Methods: A retrospective analysis of pharmacy claims in a database of more than 64 million members enrolled in 100 health plans assessed persistence and adherence to drug therapy in 6 chronic conditions. Patients were included in the analysis if they initiated a prescription drug of interest in any of 6 drug classes-prostaglandin analogs, statins, bisphosphonates, oral antidiabetics, angiotensin II receptor blockers (ARBs), and overactive bladder (OAB) medications-between January 1 and December 31, 2005. The first claim for a drug of interest during this period was considered a patient's index date. Patients were required to have a minimum of 12 months of continuous enrollment both preceding and following their index date. New users of a treatment were identified by excluding patients who filled a prescription for any drug in the same class during the previous 12 months and were followed for a minimum of 12 months. Nonpersistence was defined as discontinuation of the therapy class following an allowed gap between refills-30-, 60-, and 90-day refill gaps were used. Adherence was defined as a continuous measure of the proportion of days covered (PDC) during the 12-month post-index period. Logistic regression analyses predicted (a) nonpersistence during the 12-month post-index period and (b) adherence (PDC) of at least 80%, with drug class as the predictor variable of interest, controlling for demographic variables, insurance and plan type, history of hospitalization, Charlson comorbidity score, copayment for index medication, and number of medications at index.
Results: A total of 167,907 patients were identified across 6 cohorts. Using the 60-day gap, 6-month persistence rates were prostaglandin analogs 47%, statins 56%, bisphosphonates 56%, oral antidiabetics 66%, ARBs 63%, and OAB medications 28%. After the first 90 days of therapy, relative persistence was stable across cohorts, and rates declined consistently from 6 months post-index to study end. Logistic regression models showed that oral antidiabetic users had a 59%, 36%, 37%, and 79% decreased risk of nonpersistence in a 12-month follow-up period compared with patients taking prostaglandin analogs, statins, bisphosphonates, or OAB medications, respectively. Risk of nonpersistence decreased with increasing age.
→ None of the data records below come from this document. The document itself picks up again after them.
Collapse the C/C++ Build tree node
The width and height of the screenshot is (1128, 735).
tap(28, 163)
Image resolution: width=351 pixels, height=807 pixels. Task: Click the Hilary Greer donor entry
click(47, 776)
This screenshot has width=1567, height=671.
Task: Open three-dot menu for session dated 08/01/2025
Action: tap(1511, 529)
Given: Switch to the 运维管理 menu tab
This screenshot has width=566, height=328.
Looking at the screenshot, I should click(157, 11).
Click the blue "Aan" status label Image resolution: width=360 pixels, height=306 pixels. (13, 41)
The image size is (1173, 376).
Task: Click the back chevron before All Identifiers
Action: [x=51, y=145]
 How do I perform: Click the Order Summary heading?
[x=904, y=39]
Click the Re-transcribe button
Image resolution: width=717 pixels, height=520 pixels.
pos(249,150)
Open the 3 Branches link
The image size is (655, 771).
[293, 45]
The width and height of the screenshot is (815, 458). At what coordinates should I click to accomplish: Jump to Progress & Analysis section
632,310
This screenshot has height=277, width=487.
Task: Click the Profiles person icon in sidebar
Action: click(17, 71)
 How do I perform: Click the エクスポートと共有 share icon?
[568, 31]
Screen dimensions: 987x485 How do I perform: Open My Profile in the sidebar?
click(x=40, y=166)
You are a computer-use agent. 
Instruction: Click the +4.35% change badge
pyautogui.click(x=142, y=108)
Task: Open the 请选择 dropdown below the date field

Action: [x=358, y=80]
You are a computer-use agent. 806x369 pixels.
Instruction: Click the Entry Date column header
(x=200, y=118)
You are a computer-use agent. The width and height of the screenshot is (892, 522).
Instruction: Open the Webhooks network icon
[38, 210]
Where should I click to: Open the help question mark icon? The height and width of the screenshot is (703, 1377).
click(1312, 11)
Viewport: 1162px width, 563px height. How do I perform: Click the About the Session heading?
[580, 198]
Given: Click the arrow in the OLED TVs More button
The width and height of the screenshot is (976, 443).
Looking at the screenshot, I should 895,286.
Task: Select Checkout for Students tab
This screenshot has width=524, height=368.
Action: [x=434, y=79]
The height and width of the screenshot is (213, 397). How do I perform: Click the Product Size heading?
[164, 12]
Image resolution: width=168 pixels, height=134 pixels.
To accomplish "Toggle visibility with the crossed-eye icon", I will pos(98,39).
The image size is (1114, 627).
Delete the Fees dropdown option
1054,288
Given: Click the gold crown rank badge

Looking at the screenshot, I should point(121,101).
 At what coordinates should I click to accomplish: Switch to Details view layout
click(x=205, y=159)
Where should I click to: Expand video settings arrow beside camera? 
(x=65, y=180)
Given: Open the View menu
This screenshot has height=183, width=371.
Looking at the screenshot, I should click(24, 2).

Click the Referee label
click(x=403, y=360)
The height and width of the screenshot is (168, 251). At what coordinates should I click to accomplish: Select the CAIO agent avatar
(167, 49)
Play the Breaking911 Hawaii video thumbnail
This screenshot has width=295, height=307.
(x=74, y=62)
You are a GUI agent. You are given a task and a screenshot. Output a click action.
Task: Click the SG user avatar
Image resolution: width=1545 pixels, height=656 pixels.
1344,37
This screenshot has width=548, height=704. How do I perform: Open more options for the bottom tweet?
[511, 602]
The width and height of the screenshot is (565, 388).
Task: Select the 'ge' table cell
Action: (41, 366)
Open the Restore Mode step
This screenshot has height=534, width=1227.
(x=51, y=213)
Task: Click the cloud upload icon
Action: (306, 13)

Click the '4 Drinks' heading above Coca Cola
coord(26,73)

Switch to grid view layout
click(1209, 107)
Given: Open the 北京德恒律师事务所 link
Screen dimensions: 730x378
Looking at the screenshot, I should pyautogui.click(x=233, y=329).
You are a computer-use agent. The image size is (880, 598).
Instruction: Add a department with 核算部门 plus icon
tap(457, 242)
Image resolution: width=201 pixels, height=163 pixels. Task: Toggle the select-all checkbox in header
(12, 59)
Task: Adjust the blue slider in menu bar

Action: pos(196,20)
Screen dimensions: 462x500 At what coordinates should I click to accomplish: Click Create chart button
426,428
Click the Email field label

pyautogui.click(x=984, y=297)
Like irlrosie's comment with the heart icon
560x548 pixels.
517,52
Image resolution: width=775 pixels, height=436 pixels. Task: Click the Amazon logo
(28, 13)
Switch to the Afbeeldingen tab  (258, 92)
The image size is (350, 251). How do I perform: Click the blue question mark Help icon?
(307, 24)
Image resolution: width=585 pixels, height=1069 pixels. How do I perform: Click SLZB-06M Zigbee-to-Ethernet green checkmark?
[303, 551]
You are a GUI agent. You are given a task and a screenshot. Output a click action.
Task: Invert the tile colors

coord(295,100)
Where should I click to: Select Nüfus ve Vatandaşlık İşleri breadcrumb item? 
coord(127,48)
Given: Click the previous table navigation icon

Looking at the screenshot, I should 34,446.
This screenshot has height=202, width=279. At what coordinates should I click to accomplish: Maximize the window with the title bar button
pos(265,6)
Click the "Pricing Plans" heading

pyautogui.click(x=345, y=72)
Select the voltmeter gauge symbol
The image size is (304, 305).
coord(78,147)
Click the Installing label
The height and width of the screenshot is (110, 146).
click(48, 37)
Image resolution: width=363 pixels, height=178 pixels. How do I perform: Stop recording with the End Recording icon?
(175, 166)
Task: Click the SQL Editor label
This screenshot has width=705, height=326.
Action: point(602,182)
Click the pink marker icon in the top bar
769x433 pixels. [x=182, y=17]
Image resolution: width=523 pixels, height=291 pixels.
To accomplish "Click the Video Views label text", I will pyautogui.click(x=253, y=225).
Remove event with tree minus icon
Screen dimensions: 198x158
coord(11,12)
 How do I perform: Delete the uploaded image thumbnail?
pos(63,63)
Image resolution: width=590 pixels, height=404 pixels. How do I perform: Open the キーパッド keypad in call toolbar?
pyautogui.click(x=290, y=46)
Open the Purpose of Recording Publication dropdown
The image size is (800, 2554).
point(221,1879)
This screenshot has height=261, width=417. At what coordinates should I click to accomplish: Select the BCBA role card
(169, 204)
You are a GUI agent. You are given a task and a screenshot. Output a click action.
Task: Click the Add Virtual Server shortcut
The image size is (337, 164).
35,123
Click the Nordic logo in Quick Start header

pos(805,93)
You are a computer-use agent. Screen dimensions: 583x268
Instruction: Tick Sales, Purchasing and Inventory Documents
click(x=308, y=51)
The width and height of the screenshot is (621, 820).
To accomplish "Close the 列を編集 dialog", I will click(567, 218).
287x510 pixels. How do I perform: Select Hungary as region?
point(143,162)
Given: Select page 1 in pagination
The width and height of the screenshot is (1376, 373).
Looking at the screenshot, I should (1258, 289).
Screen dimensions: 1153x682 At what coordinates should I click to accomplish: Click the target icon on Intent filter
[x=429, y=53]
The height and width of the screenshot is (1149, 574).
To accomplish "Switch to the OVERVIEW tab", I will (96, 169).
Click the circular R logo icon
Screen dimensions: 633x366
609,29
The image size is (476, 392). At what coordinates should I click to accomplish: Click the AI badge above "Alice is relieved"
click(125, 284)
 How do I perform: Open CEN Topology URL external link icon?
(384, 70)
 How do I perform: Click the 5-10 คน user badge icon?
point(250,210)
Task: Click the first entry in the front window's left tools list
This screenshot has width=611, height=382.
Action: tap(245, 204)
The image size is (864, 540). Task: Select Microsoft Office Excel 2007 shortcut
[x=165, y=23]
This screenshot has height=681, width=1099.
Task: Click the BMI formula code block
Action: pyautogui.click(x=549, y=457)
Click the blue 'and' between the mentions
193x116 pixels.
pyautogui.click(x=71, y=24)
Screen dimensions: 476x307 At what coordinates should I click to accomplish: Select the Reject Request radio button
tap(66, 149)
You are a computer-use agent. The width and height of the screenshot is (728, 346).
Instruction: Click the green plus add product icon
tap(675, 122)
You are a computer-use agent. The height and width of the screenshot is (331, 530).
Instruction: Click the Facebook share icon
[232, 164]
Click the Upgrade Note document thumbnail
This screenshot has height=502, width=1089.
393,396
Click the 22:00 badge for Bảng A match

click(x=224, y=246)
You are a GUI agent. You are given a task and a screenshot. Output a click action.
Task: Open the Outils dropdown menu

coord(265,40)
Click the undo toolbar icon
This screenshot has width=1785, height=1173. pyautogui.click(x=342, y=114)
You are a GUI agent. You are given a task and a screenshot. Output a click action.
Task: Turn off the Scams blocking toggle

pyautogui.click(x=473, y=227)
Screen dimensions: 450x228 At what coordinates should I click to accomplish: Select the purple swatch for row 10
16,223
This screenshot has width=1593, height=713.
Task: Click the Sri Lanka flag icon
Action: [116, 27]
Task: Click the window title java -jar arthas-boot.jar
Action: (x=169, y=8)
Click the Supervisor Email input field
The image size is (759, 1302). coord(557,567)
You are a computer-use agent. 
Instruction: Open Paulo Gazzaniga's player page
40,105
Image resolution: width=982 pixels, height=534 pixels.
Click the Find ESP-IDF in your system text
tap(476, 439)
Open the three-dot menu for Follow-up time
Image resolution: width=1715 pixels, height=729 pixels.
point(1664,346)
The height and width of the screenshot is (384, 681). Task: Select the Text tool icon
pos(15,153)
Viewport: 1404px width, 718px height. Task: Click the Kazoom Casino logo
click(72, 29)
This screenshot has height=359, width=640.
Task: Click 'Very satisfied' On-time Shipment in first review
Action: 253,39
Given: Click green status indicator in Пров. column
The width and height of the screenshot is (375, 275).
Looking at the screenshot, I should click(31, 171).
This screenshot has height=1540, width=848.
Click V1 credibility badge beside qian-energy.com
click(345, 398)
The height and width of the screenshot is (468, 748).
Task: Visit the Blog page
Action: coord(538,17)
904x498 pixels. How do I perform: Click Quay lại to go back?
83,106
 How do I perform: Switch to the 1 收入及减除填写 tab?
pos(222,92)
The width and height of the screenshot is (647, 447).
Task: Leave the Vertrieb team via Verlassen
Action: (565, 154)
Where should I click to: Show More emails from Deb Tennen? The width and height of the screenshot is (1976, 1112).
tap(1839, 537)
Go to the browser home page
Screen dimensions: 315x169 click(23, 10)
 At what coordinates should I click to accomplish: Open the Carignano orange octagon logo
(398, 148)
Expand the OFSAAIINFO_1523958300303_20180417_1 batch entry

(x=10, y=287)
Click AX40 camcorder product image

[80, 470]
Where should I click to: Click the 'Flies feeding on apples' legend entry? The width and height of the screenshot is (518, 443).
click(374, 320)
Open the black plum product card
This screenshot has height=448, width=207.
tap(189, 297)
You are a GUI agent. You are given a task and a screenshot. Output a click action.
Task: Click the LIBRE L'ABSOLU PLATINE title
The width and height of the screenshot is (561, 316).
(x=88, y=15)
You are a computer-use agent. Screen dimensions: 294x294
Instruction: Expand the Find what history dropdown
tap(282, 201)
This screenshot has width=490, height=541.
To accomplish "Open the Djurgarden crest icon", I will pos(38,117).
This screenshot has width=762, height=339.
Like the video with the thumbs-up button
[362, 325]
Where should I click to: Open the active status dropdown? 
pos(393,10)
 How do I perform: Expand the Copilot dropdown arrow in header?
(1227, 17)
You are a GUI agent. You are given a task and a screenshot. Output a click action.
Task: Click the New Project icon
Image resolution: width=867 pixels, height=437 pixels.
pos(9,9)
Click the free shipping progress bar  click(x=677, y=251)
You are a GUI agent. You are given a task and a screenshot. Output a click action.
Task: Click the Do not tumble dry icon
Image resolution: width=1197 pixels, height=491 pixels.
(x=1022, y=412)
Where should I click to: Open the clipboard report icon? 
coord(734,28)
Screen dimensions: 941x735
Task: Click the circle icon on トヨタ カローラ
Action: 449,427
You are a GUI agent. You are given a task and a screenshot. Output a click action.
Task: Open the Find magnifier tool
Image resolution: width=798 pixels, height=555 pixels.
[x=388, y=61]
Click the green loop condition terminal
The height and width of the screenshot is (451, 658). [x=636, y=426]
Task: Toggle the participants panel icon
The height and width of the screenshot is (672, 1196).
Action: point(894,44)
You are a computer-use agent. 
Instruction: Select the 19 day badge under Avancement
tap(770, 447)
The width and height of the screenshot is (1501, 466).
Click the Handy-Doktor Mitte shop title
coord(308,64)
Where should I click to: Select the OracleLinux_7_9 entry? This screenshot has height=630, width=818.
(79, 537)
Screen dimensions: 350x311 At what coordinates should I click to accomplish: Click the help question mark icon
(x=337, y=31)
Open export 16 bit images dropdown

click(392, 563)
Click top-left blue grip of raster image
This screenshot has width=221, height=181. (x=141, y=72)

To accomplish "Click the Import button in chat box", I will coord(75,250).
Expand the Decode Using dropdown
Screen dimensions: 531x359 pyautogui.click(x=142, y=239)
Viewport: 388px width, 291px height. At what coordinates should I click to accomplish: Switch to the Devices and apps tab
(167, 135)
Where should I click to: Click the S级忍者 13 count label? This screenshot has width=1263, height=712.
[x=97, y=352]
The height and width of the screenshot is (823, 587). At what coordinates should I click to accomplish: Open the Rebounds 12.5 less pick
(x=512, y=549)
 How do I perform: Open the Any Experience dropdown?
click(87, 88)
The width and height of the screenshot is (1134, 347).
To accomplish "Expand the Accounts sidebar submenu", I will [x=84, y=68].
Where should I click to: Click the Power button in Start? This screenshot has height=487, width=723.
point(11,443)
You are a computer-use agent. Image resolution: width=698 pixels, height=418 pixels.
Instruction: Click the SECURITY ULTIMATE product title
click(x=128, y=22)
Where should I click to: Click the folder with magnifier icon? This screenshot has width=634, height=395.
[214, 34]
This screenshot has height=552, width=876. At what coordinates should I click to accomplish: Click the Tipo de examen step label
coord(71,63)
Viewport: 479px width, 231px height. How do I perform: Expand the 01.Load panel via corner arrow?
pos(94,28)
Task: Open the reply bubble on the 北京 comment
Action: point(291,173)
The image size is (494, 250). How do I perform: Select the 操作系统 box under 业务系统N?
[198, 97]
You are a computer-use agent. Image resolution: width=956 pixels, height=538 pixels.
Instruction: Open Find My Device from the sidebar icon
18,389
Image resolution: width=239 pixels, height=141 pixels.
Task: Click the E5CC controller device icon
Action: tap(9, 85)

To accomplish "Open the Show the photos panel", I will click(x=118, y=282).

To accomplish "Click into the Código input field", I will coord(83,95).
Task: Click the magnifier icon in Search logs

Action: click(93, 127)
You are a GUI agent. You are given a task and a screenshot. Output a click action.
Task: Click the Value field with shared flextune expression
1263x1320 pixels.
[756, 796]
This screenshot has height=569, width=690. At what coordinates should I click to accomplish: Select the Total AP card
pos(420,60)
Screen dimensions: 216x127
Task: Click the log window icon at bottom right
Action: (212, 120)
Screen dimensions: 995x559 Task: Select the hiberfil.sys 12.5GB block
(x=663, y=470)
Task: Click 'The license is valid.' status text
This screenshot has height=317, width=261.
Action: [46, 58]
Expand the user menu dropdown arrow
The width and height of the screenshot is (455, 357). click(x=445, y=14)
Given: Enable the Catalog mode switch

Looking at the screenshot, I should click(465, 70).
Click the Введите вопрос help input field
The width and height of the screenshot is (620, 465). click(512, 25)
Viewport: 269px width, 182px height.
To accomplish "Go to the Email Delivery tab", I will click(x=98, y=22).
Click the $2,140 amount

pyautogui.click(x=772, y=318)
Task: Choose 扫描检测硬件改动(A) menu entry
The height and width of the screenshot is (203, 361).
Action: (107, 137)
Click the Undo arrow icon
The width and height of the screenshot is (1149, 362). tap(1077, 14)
Mean (SD) 12-month adherence rates were: prostaglandin analogs 37% (26%), statins 61% (33%), bisphosphonates 60% (34%), oral antidiabetics 72% (32%), ARBs 66% (32%), and OAB medications 35% (32%). Logistic regression indicated that oral antidiabetic use was a significant predictor of adherence (PDC) of at least 80% compared with other therapy classes. Adjusted odds ratios for oral antidiabetics were 17.60 (95% confidence interval [CI] = 15.38-20.14) versus prostaglandin analogs, 2.06 (95% CI = 1.99-2.12) versus statins, 1.92 (95% CI = 1.83-2.02) versus bisphosphonates, 1.29 (95% CI = 1.24-1.34) versus ARBs, and 5.77 (95% CI = 5.38-6.19) versus OAB medications.
Conclusion: This analysis of adherence (PDC) and persistence across a sample of 6 chronic therapies found variable but uniformly suboptimal medication use. Adherence to prostaglandin eye drops and OAB medications was lower than to cardiovascular, oral antidiabetic, and oral osteoporosis therapies. These findings provide useful baseline information for the development of initiatives to improve the quality of drug therapy management.